Single by Eazy-E

from the album Str8 off tha Streetz of Muthaphukkin Compton
- B-side: "Tha Muthaphukkin Real"
- Released: December 5, 1995
- Recorded: August 1994
- Studio: Audio Achievements; (Torrance, California);
- Genre: Gangsta rap; G-funk;
- Length: 4:09
- Label: Ruthless; Epic;
- Songwriters: Eric Wright; Reginald "Big Reg" Pace;
- Producer: Eazy-E

Eazy-E singles chronology
| "Foe tha Love of $" (1994) | "Just Tah Let U Know" (1995) | "Sippin' on a 40" (1996) |

= Just tah Let U Know =

"Just tah Let U Know" is a song by Eazy-E, released through Ruthless Records and Epic Records.

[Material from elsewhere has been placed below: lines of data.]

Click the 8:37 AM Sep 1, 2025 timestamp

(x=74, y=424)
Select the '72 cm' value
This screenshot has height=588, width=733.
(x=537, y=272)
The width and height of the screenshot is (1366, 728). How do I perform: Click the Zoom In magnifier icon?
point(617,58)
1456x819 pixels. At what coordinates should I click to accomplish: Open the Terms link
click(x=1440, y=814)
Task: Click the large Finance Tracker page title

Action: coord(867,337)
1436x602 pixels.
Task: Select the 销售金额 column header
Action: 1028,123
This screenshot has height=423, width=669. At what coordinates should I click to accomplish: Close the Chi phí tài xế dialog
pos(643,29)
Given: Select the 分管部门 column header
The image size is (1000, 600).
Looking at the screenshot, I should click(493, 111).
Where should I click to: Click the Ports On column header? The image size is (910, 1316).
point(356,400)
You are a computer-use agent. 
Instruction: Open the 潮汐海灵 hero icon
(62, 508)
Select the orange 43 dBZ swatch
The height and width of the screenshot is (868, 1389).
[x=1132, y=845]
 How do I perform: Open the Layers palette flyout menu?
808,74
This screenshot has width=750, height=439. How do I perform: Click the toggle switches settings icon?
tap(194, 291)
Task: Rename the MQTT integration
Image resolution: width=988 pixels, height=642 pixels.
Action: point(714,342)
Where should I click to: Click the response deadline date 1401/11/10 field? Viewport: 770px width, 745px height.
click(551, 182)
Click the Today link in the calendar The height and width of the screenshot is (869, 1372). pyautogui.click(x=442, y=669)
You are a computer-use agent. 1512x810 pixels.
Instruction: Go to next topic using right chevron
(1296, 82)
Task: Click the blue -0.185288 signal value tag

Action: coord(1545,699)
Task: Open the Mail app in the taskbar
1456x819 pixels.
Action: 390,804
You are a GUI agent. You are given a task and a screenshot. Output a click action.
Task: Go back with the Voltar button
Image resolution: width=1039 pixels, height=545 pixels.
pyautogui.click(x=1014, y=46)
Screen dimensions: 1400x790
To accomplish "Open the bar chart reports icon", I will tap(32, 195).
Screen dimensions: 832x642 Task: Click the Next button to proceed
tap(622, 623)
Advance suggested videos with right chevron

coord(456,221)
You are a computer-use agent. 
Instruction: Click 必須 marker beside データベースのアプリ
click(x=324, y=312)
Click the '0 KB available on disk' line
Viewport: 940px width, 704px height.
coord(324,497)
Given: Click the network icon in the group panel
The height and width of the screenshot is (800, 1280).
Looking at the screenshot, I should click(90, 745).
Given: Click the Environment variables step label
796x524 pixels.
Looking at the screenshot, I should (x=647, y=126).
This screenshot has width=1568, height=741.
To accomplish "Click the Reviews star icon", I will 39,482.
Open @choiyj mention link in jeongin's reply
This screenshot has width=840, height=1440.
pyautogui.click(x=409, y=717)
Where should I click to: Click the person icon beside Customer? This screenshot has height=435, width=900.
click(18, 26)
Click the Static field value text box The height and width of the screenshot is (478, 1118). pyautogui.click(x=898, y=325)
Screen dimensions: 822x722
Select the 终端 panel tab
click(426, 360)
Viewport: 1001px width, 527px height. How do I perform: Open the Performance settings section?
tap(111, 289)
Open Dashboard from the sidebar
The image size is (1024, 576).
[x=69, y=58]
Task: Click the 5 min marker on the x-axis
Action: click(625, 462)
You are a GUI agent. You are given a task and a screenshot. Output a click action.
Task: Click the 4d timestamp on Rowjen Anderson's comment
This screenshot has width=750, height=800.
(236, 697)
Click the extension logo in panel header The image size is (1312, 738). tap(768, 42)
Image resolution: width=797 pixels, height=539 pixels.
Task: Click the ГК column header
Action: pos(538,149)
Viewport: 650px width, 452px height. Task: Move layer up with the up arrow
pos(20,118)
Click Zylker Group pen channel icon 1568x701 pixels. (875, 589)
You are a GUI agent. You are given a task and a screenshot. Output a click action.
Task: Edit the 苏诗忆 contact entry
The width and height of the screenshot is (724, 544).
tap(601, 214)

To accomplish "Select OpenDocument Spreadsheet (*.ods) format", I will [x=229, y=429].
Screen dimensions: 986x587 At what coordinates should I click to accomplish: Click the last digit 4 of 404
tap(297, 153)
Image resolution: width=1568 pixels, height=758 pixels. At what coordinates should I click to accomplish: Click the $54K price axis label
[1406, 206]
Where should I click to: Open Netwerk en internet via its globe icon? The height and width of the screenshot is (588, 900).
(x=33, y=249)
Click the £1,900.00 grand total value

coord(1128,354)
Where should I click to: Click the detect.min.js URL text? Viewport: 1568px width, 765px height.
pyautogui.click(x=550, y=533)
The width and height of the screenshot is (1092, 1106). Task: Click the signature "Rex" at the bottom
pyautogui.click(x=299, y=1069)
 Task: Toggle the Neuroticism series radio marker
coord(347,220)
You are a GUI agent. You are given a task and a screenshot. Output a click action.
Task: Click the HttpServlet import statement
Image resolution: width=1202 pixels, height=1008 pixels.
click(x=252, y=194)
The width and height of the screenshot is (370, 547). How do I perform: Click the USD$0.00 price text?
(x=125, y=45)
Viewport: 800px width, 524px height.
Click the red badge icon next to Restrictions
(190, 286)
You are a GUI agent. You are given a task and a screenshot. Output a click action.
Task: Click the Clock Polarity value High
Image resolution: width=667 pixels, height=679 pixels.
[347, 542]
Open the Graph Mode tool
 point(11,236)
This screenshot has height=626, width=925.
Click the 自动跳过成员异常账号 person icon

It was one of Eazy-E's last recorded tracks before his death. It was released posthumously as the first of four singles on the album Str8 off tha Streetz of Muthaphukkin Compton and as a single on December 5, 1995. It was Eazy-E's final single to chart, and peaked at number 45 on the Billboard Hot 100, number 30 on Hot R&B/Hip-Hop Singles & Tracks, and at number four on Hot Rap Singles.

==Music video==
The music video was released in 1995 and was done after Wright's death, it shows various footages of him and pictures. The music video features cameo appearances by MC Ren, DJ Yella, Bone Thugs-n-Harmony, Too Short, Kadeem Hardison, Bokeem Woodbine, Above the Law, BG Knocc Out, Gangsta Dresta, The Pharcyde, Rudy Ray Moore, Theo Mizuhara, and many more.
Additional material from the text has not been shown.